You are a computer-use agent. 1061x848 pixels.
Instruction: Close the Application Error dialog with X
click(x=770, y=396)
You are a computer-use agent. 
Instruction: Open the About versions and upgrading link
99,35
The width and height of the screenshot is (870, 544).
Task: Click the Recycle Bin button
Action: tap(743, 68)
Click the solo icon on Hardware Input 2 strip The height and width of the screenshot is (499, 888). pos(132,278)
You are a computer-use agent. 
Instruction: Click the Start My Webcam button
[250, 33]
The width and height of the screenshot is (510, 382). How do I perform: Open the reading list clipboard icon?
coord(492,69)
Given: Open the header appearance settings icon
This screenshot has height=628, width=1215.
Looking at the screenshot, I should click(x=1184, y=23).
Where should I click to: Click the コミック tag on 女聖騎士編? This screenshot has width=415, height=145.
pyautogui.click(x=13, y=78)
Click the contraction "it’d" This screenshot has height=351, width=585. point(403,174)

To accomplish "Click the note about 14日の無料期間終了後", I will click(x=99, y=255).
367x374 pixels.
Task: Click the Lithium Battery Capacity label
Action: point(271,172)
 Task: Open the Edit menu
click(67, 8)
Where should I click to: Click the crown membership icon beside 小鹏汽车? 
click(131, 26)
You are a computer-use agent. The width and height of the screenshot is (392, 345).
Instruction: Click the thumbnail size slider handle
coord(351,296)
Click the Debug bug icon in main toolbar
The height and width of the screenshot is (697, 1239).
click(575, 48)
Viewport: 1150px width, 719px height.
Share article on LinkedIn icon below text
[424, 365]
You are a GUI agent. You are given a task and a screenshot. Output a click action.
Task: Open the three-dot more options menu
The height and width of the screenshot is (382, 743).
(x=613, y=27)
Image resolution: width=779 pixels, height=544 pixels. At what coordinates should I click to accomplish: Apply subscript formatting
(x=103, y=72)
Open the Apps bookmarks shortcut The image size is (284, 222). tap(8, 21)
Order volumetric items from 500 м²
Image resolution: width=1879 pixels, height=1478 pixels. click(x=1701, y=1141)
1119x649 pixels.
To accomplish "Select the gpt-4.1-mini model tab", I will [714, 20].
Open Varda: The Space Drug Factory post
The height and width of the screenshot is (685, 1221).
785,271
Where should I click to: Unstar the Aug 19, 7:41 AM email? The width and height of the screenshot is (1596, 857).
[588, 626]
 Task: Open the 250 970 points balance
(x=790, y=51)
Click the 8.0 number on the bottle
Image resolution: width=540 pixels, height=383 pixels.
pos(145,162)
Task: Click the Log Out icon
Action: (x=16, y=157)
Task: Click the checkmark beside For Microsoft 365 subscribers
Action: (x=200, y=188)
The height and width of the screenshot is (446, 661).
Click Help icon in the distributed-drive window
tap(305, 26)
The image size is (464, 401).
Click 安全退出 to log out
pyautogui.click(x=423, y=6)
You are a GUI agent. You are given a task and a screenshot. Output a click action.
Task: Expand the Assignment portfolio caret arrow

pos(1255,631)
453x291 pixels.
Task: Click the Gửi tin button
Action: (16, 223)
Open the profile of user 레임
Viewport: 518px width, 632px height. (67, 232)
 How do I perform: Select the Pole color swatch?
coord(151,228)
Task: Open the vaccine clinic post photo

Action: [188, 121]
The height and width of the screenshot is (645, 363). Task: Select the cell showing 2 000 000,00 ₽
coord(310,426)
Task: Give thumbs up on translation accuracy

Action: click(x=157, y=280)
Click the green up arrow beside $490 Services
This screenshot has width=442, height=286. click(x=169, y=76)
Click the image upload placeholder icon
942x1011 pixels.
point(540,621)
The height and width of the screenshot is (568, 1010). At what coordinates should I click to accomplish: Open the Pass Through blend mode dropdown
-=-=-
▶ **WHAT IS BEING ASKED**:
All that is wanted is a faithful reproduction of the line above with "Instruction: Click the Start My Webcam button", the line with "Open the Apps", and every line in between.

▶ **SOLUTION TO THE PROBLEM**:
Instruction: Click the Start My Webcam button
[250, 33]
The width and height of the screenshot is (510, 382). How do I perform: Open the reading list clipboard icon?
coord(492,69)
Given: Open the header appearance settings icon
This screenshot has height=628, width=1215.
Looking at the screenshot, I should click(x=1184, y=23).
Where should I click to: Click the コミック tag on 女聖騎士編? This screenshot has width=415, height=145.
pyautogui.click(x=13, y=78)
Click the contraction "it’d" This screenshot has height=351, width=585. point(403,174)

To accomplish "Click the note about 14日の無料期間終了後", I will click(x=99, y=255).
367x374 pixels.
Task: Click the Lithium Battery Capacity label
Action: point(271,172)
 Task: Open the Edit menu
click(67, 8)
Where should I click to: Click the crown membership icon beside 小鹏汽车? 
click(131, 26)
You are a computer-use agent. The width and height of the screenshot is (392, 345).
Instruction: Click the thumbnail size slider handle
coord(351,296)
Click the Debug bug icon in main toolbar
The height and width of the screenshot is (697, 1239).
click(575, 48)
Viewport: 1150px width, 719px height.
Share article on LinkedIn icon below text
[424, 365]
You are a GUI agent. You are given a task and a screenshot. Output a click action.
Task: Open the three-dot more options menu
The height and width of the screenshot is (382, 743).
(x=613, y=27)
Image resolution: width=779 pixels, height=544 pixels. At what coordinates should I click to accomplish: Apply subscript formatting
(x=103, y=72)
Open the Apps bookmarks shortcut The image size is (284, 222). tap(8, 21)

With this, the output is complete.